Yes, it happened. Back in 1933, Columbia University invited a senior member of Hitler’s regime to speak at the school.
Seventy years before this week’s invitation to Iranian president Mahmoud Ahmadinejad, Columbia rolled out the red carpet for a senior official of Adolf Hitler’s regime. The invitation to Iran’s leader may seem less surprising, but no less disturbing, when one recalls that in 1933, Columbia president Nicholas Murray Butler invited Nazi Germany’s ambassador to the United States, Hans Luther, to speak on campus, and also hosted a reception for him. Luther represented “the government of a friendly people,” Butler insisted. He was “entitled to be received … with the greatest courtesy and respect.” Ambassador Luther’s speech focused on what he characterized as Hitler’s peaceful intentions. Students who criticized the Luther invitation were derided as “ill-mannered children” by the director of Columbia’s Institute of Arts and Sciences.
Columbia also insisted on maintaining friendly relations with Nazi-controlled German universities. While Williams College terminated its program of student exchanges with Nazi Germany, Columbia and other universities declined to do likewise. Columbia refused to pull out even after a German official candidly asserted that his country’s students were being sent abroad to serve as “political soldiers of the Reich.”

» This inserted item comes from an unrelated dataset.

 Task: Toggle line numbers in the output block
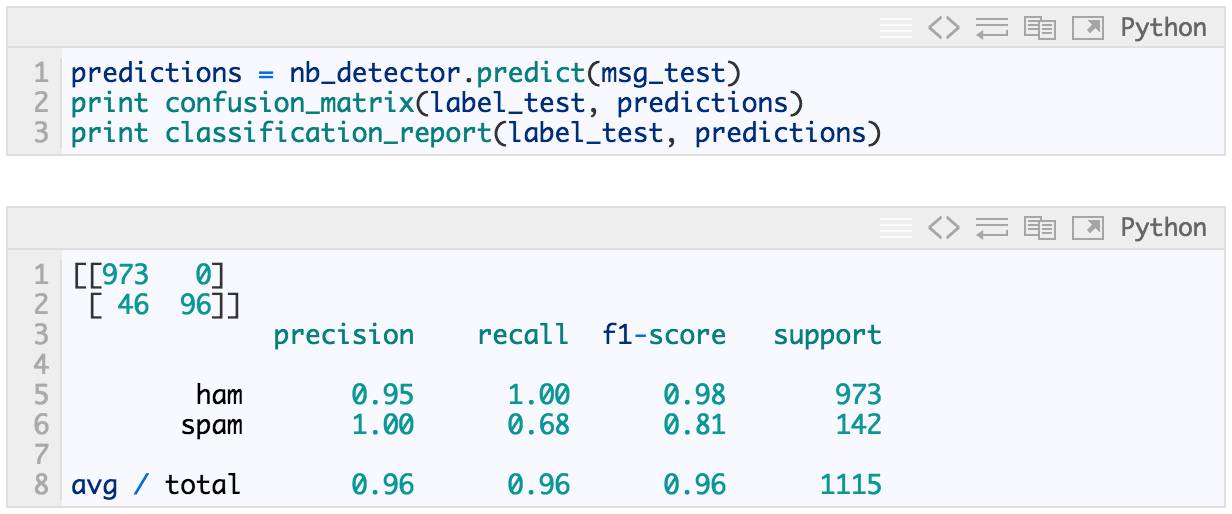click(895, 228)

In 1936, the Columbia administration announced it would send a delegate to Nazi Germany to take part in the 550th anniversary celebration of the University of Heidelberg. This, despite the fact that Heidelberg already had been purged of Jewish faculty members, instituted a Nazi curriculum, and hosted a burning of books by Jewish authors. Prof. Arthur Remy, who served as Columbia’s delegate to the Heidelberg event, later remarked that the reception at which chief book-burner Josef Goebbels presided was “very enjoyable.”
One student, Robert Burke, who criticized the university’s President in a speech given outside Burke’s home, was expelled from the university because he “delivered a speech in which he referred to the President [Butler] disrespectfully.”. The university legitimized Hitler’s “peaceful” intentions, only to later realize they were not peaceful, but genocidal, but then it was too late. Butler would later speak out against Hitler’s regime – too little, too late.
73 years later, Columbia University has extended an invitation to a man who claims he has “peaceful” intentions, while he simultaneously calls for the destruction of Israel and the United States, prays that Jews will be killed, seeks nuclear weapons, and violates international law with his enrichment activities.
At the same time, Columbia refuses to allow U.S. military recruiters on campus.